As it describes both Creation—and all that is in it—
As well as God’s merciful concern for Creation.
It’s very pleasing to think about how much
God cares for his Creation,
no matter how insignificant it might seem.
As the reading said: The whole universe is—to God—
like “a drop of morning dew.”
And yet he cares!
Notice what the author goes on to say:
“Therefore you rebuke offenders little by little…
that they may abandon their wickedness and believe in you, O LORD!”
Notice how beautifully this matches up with the Gospel story.
First we see God looking down at the entire Cosmos as if a grain of sand.
Then we see God entering into this world, so small to him—
and there he is, walking along the road to Jericho!
Then we have a small man, easily missed in the crowd, who climbs a tree.
And God looks up and says, I want to come to your house today!
He does go to the man’s house—and people see it, and disapprove.
And Jesus has a powerful effect on Zacchaeus, changing his life.
But while our Lord sat with this lost son of Abraham, what did he say?
Whatever he actually said, does anyone think he didn’t challenge him?

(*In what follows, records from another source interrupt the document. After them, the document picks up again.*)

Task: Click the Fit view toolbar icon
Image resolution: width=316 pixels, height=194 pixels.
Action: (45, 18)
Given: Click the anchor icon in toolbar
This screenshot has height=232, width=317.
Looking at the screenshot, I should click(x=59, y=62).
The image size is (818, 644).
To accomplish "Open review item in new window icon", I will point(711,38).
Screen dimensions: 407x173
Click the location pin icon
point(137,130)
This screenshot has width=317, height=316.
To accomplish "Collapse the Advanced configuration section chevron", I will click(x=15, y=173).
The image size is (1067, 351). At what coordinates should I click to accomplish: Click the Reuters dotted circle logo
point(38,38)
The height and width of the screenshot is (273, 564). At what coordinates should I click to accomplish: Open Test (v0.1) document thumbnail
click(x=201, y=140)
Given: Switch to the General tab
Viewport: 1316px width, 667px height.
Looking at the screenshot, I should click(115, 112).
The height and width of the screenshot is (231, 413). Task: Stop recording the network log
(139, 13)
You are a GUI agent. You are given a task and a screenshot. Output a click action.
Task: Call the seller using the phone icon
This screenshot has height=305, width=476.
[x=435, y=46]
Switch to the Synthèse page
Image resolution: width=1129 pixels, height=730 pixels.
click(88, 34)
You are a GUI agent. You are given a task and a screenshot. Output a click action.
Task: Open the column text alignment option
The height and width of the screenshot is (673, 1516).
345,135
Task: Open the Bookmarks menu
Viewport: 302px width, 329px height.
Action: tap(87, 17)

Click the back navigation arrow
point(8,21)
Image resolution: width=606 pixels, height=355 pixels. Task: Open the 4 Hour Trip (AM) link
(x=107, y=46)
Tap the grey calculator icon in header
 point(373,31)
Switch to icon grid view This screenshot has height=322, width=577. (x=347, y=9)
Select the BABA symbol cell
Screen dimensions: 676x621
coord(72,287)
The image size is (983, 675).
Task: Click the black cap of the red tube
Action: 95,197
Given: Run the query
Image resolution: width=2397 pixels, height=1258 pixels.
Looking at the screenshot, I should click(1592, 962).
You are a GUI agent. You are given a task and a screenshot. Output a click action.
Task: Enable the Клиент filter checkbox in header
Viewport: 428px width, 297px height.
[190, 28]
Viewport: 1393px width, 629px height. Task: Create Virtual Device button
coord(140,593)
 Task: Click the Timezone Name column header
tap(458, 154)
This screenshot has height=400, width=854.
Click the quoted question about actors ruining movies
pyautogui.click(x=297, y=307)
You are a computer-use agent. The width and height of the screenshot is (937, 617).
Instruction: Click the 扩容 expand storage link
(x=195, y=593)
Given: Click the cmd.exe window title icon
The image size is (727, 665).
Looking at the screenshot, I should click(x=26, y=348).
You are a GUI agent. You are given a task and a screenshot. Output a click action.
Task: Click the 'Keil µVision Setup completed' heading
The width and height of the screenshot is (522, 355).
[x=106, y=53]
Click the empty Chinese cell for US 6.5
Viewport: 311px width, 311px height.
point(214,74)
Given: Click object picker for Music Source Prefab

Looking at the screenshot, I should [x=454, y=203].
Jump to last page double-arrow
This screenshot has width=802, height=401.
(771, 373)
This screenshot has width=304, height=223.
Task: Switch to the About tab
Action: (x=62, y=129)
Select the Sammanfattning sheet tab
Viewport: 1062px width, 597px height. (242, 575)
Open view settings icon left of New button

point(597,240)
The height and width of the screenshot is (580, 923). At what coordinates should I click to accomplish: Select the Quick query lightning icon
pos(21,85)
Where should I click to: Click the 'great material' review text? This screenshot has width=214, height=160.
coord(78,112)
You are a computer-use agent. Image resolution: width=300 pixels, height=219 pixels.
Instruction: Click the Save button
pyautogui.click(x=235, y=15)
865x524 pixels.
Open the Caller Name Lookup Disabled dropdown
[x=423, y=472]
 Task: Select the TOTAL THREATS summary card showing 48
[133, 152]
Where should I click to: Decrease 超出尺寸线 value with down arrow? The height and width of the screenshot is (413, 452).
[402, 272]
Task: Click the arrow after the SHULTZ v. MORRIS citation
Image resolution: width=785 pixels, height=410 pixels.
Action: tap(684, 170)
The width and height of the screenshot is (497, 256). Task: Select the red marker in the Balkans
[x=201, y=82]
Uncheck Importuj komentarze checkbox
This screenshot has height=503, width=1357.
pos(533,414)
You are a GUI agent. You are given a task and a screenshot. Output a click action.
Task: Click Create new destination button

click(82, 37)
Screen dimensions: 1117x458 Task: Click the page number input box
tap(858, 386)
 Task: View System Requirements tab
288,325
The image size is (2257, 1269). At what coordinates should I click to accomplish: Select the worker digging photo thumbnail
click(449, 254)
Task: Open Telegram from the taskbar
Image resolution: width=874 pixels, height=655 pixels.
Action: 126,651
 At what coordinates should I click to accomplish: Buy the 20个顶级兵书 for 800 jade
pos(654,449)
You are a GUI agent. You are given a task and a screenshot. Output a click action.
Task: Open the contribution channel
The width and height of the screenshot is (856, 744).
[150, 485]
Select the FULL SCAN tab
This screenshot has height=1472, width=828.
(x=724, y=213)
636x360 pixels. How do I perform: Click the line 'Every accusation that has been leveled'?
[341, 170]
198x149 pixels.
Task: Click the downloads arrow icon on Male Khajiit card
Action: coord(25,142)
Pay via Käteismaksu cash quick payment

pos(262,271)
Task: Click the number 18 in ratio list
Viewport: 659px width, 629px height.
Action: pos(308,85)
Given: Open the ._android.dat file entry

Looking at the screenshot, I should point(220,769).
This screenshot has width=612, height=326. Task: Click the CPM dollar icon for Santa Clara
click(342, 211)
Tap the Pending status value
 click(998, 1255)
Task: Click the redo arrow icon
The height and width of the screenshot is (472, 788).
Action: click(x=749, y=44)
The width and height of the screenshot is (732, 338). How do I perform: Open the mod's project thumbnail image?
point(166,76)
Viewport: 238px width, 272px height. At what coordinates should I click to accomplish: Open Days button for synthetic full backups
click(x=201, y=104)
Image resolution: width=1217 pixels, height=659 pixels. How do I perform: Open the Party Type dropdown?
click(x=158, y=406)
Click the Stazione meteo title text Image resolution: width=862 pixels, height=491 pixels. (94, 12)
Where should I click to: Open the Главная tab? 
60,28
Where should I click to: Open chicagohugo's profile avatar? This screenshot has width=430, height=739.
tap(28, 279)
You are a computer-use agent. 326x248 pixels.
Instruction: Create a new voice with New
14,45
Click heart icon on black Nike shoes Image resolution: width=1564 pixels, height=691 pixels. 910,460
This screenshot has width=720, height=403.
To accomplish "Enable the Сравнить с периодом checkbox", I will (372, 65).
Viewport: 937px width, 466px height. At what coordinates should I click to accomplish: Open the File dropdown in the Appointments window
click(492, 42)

That visit didn’t just bring a marginal change—but a radical change.
So why are people so surprised when we, in our time,
Find the teachings or demands of our Faith are so challenging?
Or, how about this?
If Jesus came to your house today, would he challenge you on anything?
For myself, I confess I don’t like my question.
But Zacchaeus’ response suggests Jesus maybe got to him.
It reminds me of something the C.S. Lewis said:
God pays us the “intolerable compliment” of loving us very deeply—
and therefore, caring intensely about what becomes of us.
God is the artist—and like an artist,
he might make a simple sketch to amuse a child—
and not worry too much about how well it’s done.
But, as Lewis said, “over the great picture of his life,”
the artist “will take endless trouble”
and if the picture could feel, it might, after being
“rubbed and scraped and re-commenced for the tenth time,”
wish it were just a thumbnail sketch that wasn’t so important.
You see the point? When God works at us—
and pushes and prods us to change—
that’s when it’s very tempting
to wish God would leave us alone, instead.
November is the month we set aside
to pray especially for those who have died.
What we’re praying for is that God will finish the work
of their salvation in a personal way.
But pay close attention to what I just said.
Purgatory completes something that began in this life.
We start on the path to heaven here—
by answering the same invitation Zacchaeus accepted:
welcoming Jesus into our lives—and letting him change us.
Folks wonder why people walk away from their Faith.
And they’ll say, it’s because the Church is too demanding.
That’s true, in a sense.
My grandmother used to say
being Catholic can be a hard life, but an easy death.
And that’s what a lot of people reject.
Another way to put it is,
a lot of people want a God who will leave them alone,
leave them be just the way they are.
But to quote Lewis once more:
when we “wish that God had designed for us
a less glorious and less arduous destiny…
we are wishing not for more love but for less.”